======== EXTRACT

The last part is kind of unfortunate, but expected in the context of a Pearson game: making sure to LOOK at everything, then LOOK at what might plausibly be considered a sub-noun in the description you get, then LOOKing again three more time just in case you missed something. Also, LISTEN and SMELL for good measure. Quite a bit of my early stuckness had to do with this kind of activity, which just isn’t consistent enough to feel like “exploring”.

But to start things off, I tried to kill John Wilkes Booth. As one does. He tried to strangle me with some rope and I was able to run away, and helpfully, grab the rope. (Unhelpfully, I didn’t notice the rope had come along with me until a few iterations of just running around, but I’m condensing a bit.)

In the same location next to Booth, I incidentally found a rock by SMELLing, but I couldn’t do anything with it at the time.

================
======== GIVEN MATERIAL

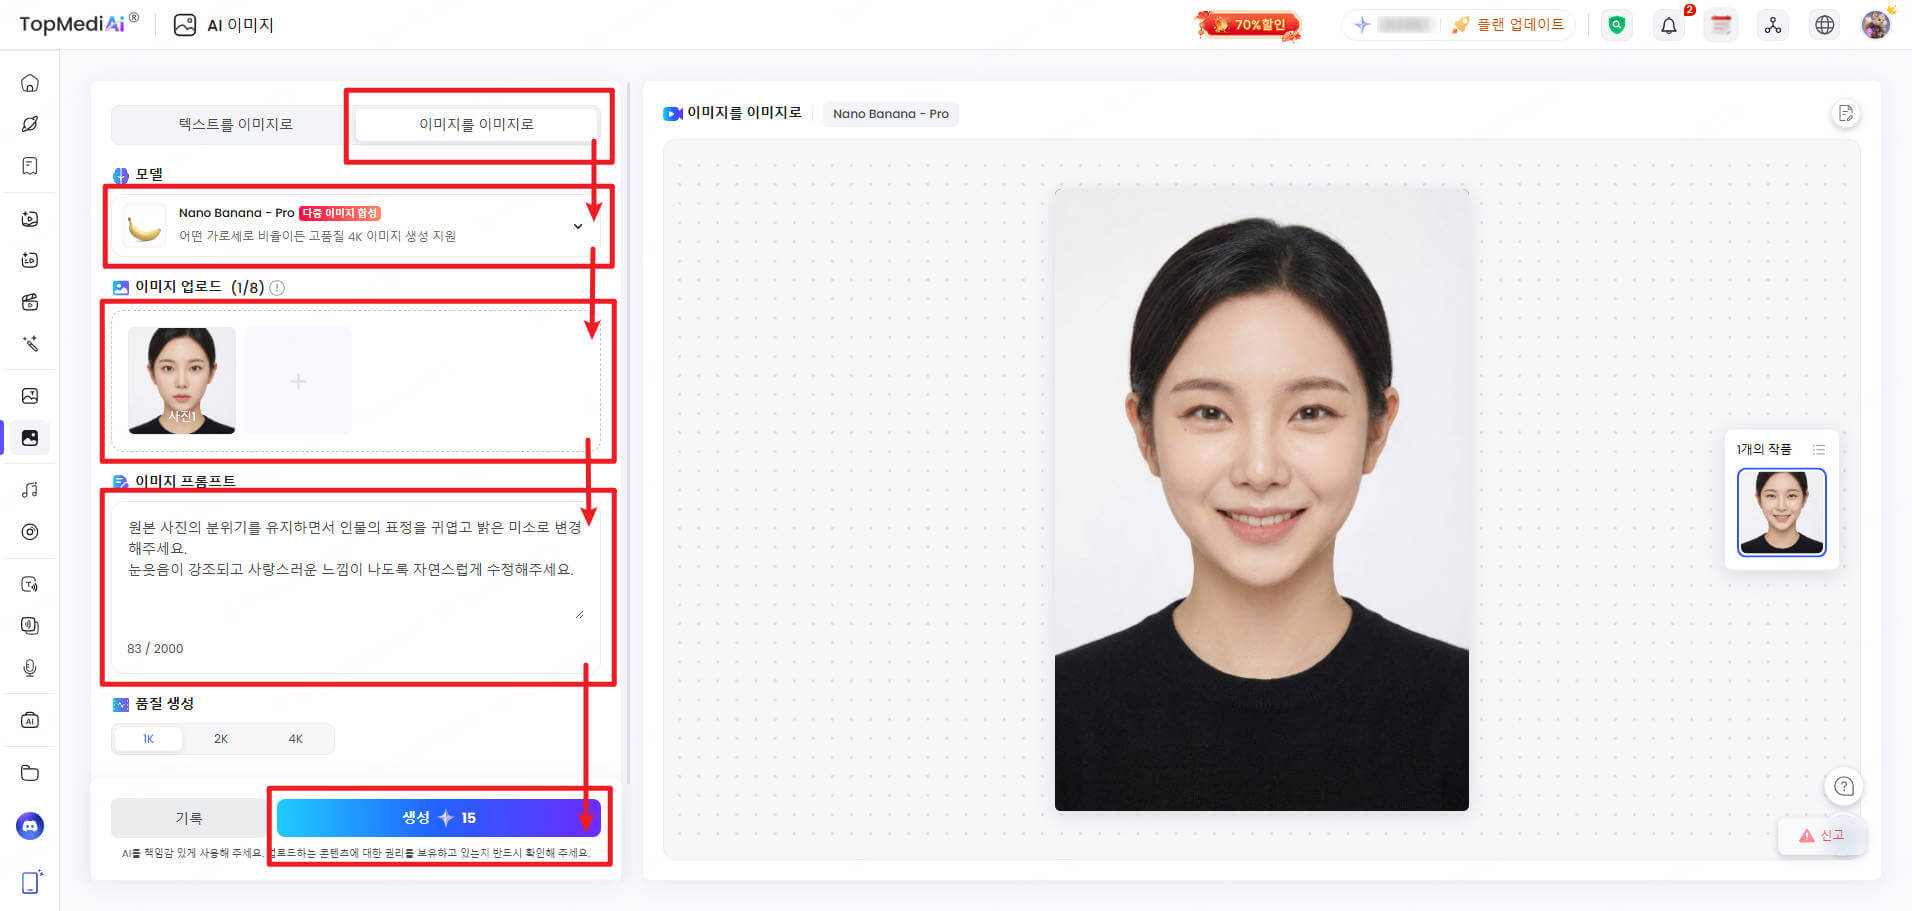Click your profile avatar picture
This screenshot has height=911, width=1912.
tap(1876, 24)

================

> [WHAT YOU ARE ASKED TO DO]: According to the game write-up above, why did the writer get stuck so often early on? Answer in one to three sentences.

> [OUTPUT]: Much of the early stuckness came from the need to LOOK at everything, then LOOK at anything in a description that might plausibly count as a sub-noun, and then LOOK three more times in case something was missed, along with LISTENing and SMELLing. The writer says this activity isn't consistent enough to feel like "exploring."